━━━━━ TEXTE DU DOCUMENT ━━━━━

Pendant trop longtemps, une ombre s'est glissée insidieusement entre deux communautés religieuses, les éloignant au lieu de les rapprocher. Aujourd'hui, je m'élève pour dénoncer cette fausse dichotomie entre musulmans et juifs, semée par l'ignorance et malheureusement entretenue par des intérêts malveillants.
Lorsque les pages du Coran se dévoilent sous nos yeux avides, la présence majestueuse de Moïse, ou Moussa dans la langue arabe, se révèle à maintes reprises. En tant que prophète et messager de Dieu, il occupe une place prépondérante dans le texte sacré de l'islam, élevé au rang des plus grands guides spirituels. L'épopée de Moïse s'étend des récits de sa naissance à son rôle éminent dans la libération des Enfants d'Israël de l'oppression en Égypte. Le Coran dépeint magistralement ses échanges avec le Pharaon, ses miracles divins, et la force de sa foi face aux défis les plus redoutables.
Mais Moïse n'est pas seul dans ce panorama prophétique. Le Coran, véritable trésor composé de sagesses et de révélations, accorde une place éminente à une pléiade de prophètes juifs. Parmi eux, Abraham, Isaac, Jacob, Joseph, David, Salomon, Job, Aaron, Élie, Élisée, Jonas, Zacharie, et même Jean-Baptiste, tous ces illustres guides sont évoqués avec respect et vénération.
Cette alliance spirituelle entre l'islam et le judaïsme révèle une trame indissociable. Ces prophètes, figures emblématiques des deux traditions, sont célébrés dans le Coran non seulement comme des guides pour leur propre peuple, mais aussi comme des lumières pour toute l'humanité. Leur récit enchâssé dans le texte sacré de l'islam en fait des témoins privilégiés de la révélation divine, porteurs d'une sagesse universelle.
Dans les annales de l'histoire des Juifs à travers les ères musulmanes, émerge un récit d'une symbiose remarquable, révélant l'épanouissement et la sécurité qu'ils ont connus au sein de ces sociétés tolérantes. L'Islam, par son esprit de bienveillance envers les « gens du Livre », a offert aux Juifs un refuge où prospérer, se trouvant ainsi garantis de leurs droits fondamentaux.

━━━━━ DONNÉES FOURNIES ━━━━━

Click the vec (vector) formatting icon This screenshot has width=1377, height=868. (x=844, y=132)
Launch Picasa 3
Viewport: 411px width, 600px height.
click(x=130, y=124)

━━━━━

▶ [LES CONSIGNES]
1. Reproduisez fidèlement le passage du texte sur l'islam et le judaïsme compris entre "Pendant trop longtemps, une" et "des intérêts malveillants.", ces deux extrémités incluses.
2. Selon le texte sur l'islam et le judaïsme, quel nom porte Moïse dans la langue arabe ?

▶ [RÉSULTATS ATTENDUS]
1.
Pendant trop longtemps, une ombre s'est glissée insidieusement entre deux communautés religieuses, les éloignant au lieu de les rapprocher. Aujourd'hui, je m'élève pour dénoncer cette fausse dichotomie entre musulmans et juifs, semée par l'ignorance et malheureusement entretenue par des intérêts malveillants.

2. Moussa.